### Rows of pointing data
►

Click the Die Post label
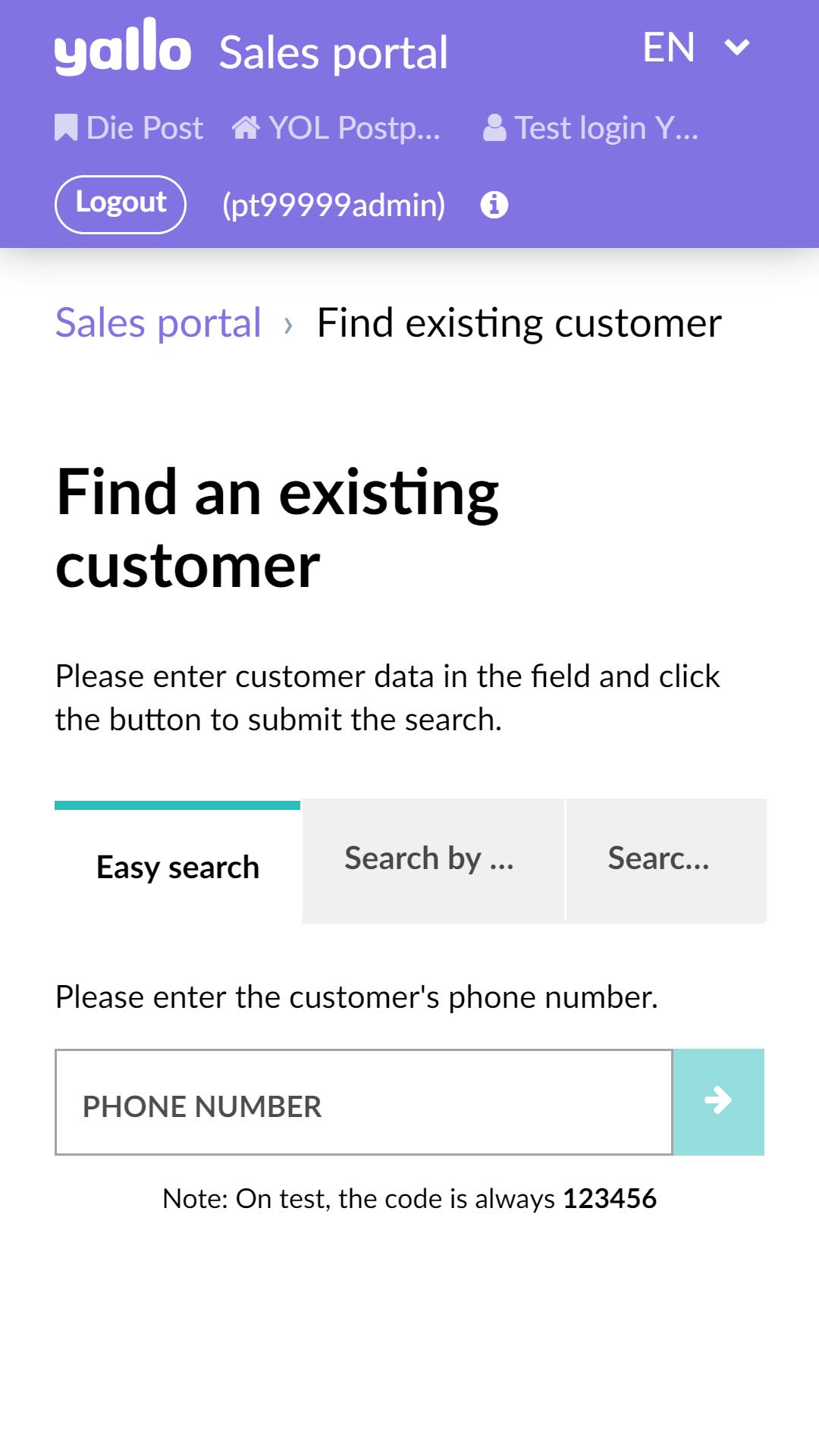 pyautogui.click(x=145, y=127)
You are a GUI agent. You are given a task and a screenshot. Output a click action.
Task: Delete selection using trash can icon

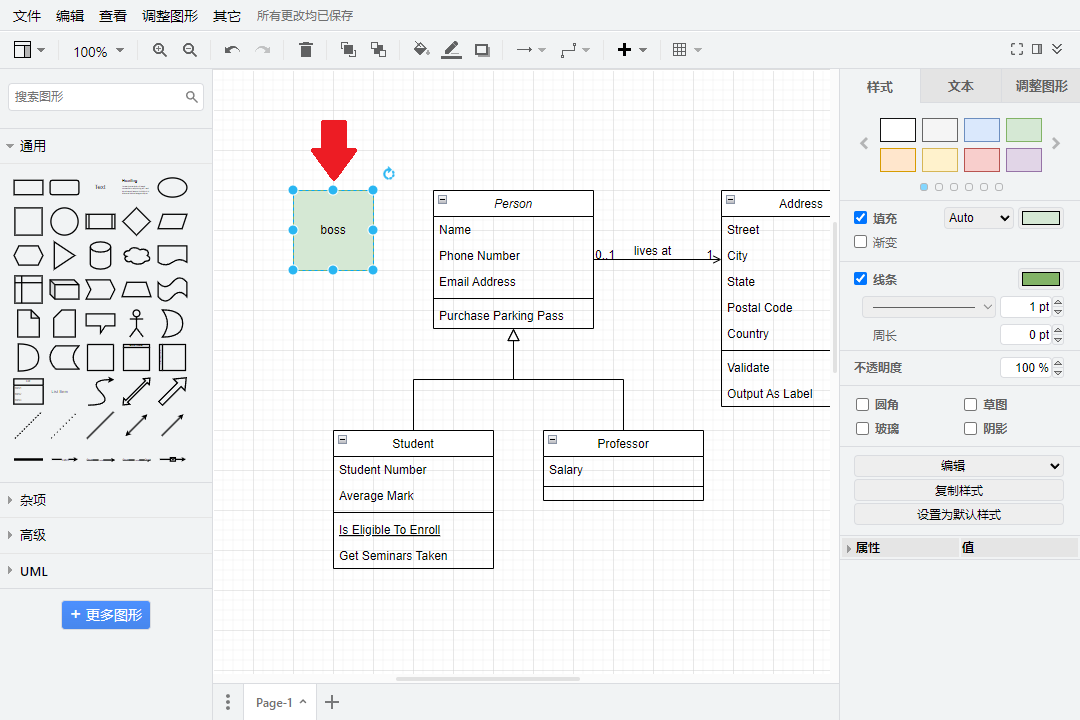[x=306, y=50]
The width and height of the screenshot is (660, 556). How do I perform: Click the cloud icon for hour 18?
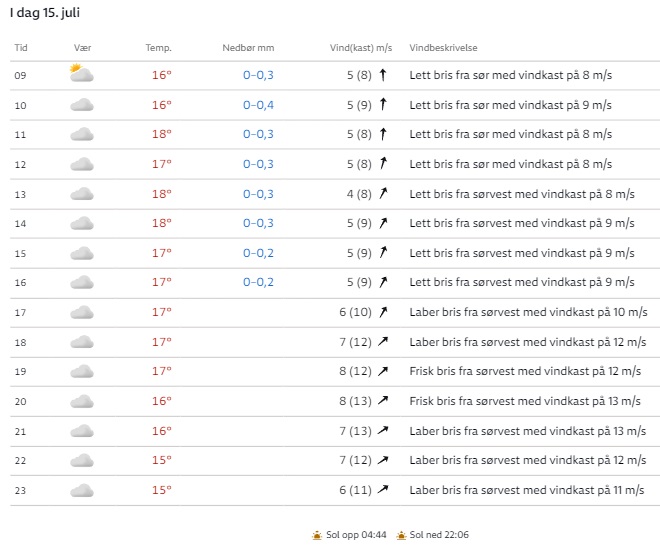[82, 342]
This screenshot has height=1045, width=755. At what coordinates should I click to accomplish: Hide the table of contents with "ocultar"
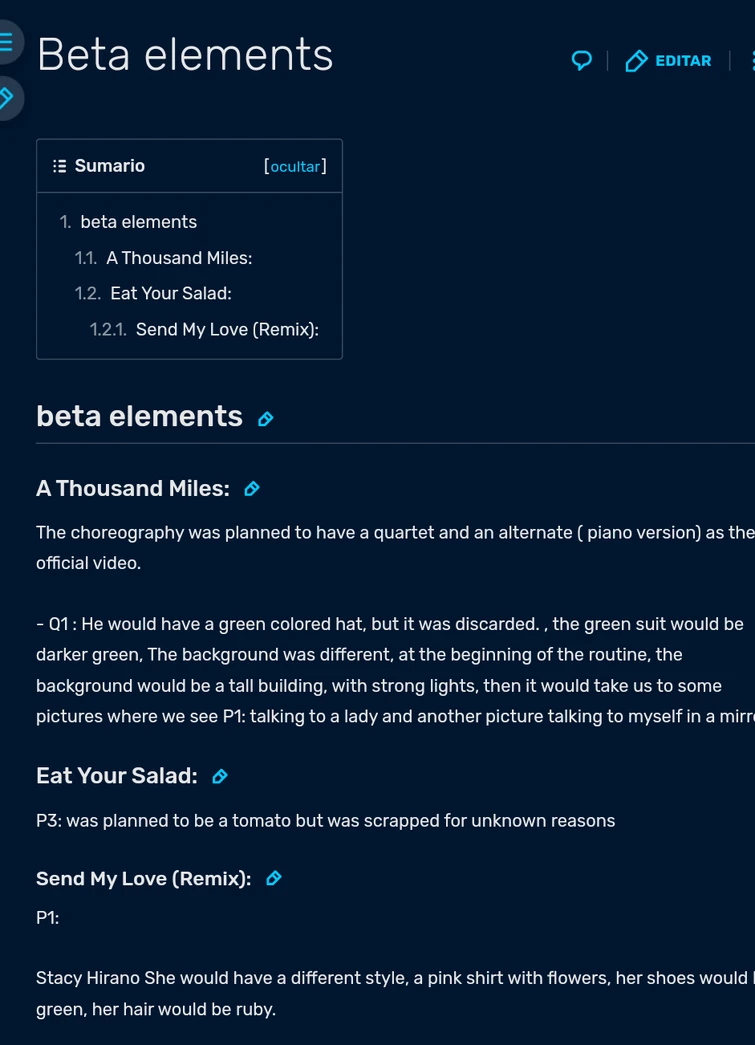click(x=296, y=166)
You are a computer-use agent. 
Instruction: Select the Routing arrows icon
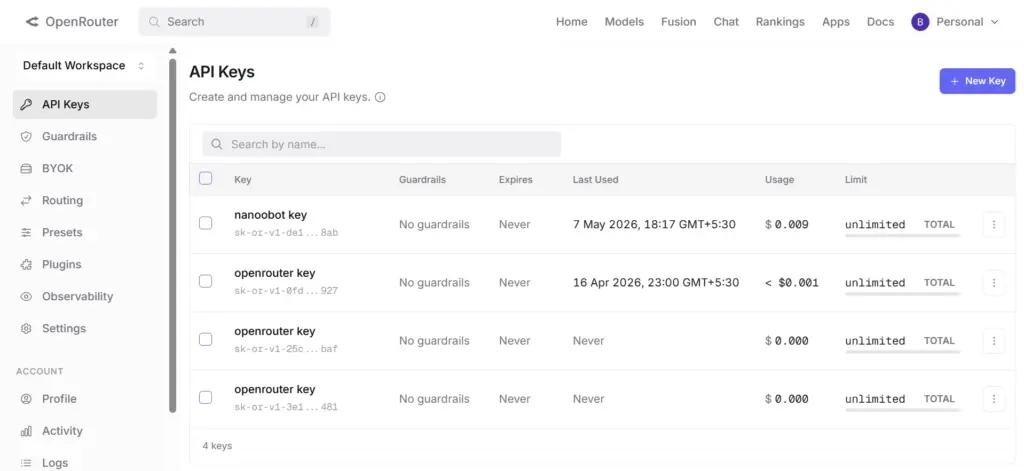(x=26, y=201)
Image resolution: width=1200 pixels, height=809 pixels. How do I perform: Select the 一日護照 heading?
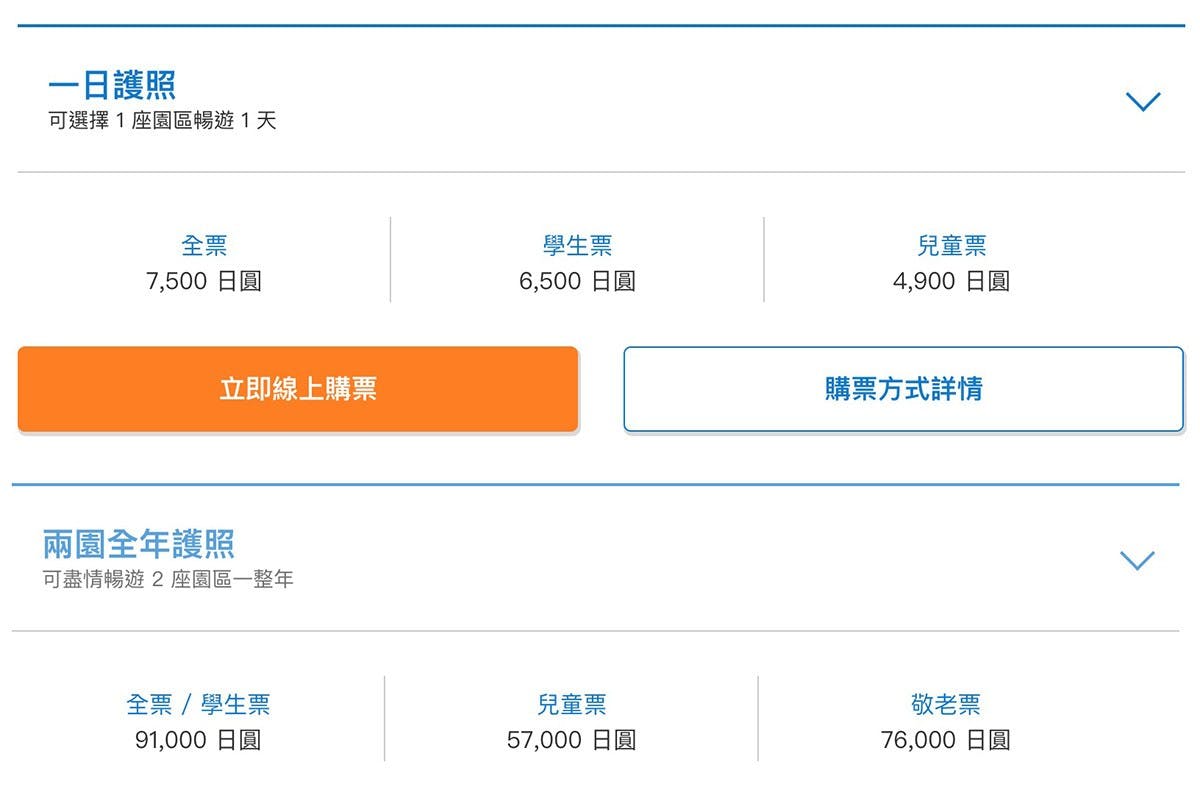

◄

Rewrite the lines above with each "screenshot" changed to "screen capture" and everything else unchanged. Omit the pictures from your version.

### ANSWER TO THE EXERCISE
Click the Die Post label
 pyautogui.click(x=145, y=127)
You are a GUI agent. You are given a task and a screen capture. Output a click action.
Task: Delete selection using trash can icon

[x=306, y=50]
The width and height of the screen capture is (660, 556). How do I perform: Click the cloud icon for hour 18?
[82, 342]
This screen capture has height=1045, width=755. At what coordinates should I click to accomplish: Hide the table of contents with "ocultar"
click(x=296, y=166)
You are a computer-use agent. 
Instruction: Select the Routing arrows icon
(x=26, y=201)
Image resolution: width=1200 pixels, height=809 pixels. How do I perform: Select the 一日護照 heading?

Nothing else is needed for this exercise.